View Single Post
Old 02-25-2005, 01:43 PM  
andreag
Junior Member
 
Join Date: Feb 2005
Posts: 4
Default Corruption for resumed downloads... that's why happens in some cases !

(I re-post this here because before it was on a restricted part of the forum, so everyone can read this now)

Consider all this as an "official" suggestion from a registered user.

Now I understand (thanks Bigstar) that the "rollback" feature is only for cutting the last KBytes that may be fake data if something went wrong during a download and connection dropped.

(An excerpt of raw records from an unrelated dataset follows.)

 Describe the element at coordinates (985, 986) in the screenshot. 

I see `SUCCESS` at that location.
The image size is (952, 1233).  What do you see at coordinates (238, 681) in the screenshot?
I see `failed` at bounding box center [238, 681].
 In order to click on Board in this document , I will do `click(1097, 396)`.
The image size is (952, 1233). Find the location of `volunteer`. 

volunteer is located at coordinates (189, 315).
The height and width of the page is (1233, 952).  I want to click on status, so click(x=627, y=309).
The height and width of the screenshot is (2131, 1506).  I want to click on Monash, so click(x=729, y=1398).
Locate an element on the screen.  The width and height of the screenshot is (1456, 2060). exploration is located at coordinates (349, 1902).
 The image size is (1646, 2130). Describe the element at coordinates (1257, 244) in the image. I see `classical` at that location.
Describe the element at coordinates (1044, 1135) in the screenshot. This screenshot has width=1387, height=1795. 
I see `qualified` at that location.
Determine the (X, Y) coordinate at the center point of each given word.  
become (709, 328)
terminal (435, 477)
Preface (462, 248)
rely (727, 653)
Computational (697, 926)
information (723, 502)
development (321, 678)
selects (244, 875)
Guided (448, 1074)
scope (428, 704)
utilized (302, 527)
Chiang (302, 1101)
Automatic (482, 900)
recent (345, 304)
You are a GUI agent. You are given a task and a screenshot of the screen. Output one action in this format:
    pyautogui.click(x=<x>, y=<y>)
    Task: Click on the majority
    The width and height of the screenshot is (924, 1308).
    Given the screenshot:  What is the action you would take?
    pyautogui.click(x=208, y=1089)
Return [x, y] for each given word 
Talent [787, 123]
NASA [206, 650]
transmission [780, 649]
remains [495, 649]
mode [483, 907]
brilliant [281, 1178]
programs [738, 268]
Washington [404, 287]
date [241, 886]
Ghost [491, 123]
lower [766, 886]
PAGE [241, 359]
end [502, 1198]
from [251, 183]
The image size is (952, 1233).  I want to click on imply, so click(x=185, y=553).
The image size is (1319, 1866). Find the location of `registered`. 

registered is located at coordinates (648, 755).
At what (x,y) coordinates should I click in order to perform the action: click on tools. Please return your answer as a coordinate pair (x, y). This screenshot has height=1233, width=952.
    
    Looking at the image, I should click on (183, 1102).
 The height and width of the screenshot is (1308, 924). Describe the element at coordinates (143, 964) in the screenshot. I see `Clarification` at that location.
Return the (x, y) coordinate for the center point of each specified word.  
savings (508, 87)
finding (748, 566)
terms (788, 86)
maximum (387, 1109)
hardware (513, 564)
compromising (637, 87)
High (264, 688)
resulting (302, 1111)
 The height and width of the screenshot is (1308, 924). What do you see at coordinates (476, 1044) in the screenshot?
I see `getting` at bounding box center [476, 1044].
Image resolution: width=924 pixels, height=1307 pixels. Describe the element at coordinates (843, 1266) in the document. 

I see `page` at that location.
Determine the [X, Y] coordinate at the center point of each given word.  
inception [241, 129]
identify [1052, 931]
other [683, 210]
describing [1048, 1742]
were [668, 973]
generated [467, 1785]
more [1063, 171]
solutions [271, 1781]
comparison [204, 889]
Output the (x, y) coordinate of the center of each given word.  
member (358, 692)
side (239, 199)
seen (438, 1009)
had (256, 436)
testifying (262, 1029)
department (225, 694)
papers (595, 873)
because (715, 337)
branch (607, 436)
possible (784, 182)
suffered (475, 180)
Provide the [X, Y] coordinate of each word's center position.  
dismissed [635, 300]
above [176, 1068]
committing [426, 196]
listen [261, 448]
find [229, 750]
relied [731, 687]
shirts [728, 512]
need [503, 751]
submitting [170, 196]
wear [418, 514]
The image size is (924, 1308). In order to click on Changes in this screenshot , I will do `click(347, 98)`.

I use FlashFXP to copy a lot of big/huge files (1 GB - 2 GB) but also small files from remote FTPs. Sometimes, I got strange corruption problems in very large files. Now I undestand how it all happened. I wish it's possible to avoid this chance in the future.

I think that it could be enough to have the possibility to check at least the last 3-4 KBytes of the downloaded file comparing them to the corresponding 3-4 KBytes of the remote file, eventually only for the files where it can really have sense for the user (I should choose by myself which ones using name, extensions, size or date values), but if you follow my blueprints probably it could be used always for files of longer than about 10-20 KBytes.

Maybe a higher value for this "intelligent rollback and check" could be useful or maybe not. I don't know, but would let the user decide.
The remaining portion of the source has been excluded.